▶ **DESCRIPTION OF THE TASK**:
Please reproduce the line containing "Sindacato (16, 1741)" and every line after it in the records below, exactly and with nothing else.

Collection entries:
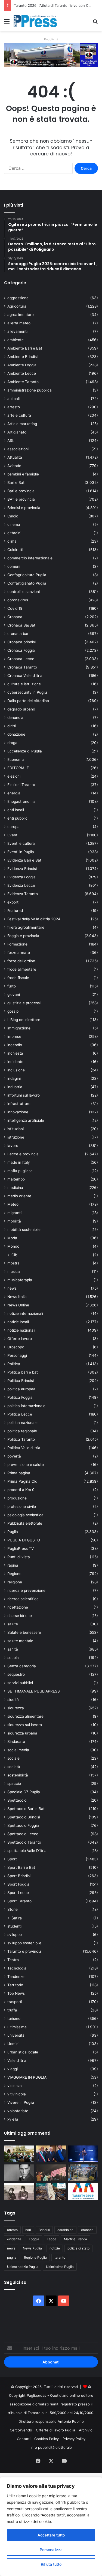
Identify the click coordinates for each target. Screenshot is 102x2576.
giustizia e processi (24, 1003)
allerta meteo (18, 323)
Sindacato (16, 1741)
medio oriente (19, 1196)
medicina (15, 1187)
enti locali (15, 810)
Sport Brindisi (18, 1876)
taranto (59, 2257)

▶ **TASK SOLUTION**:
Sindacato (16, 1741)
medio oriente (19, 1196)
medicina (15, 1187)
enti locali (15, 810)
Sport Brindisi (18, 1876)
taranto (59, 2257)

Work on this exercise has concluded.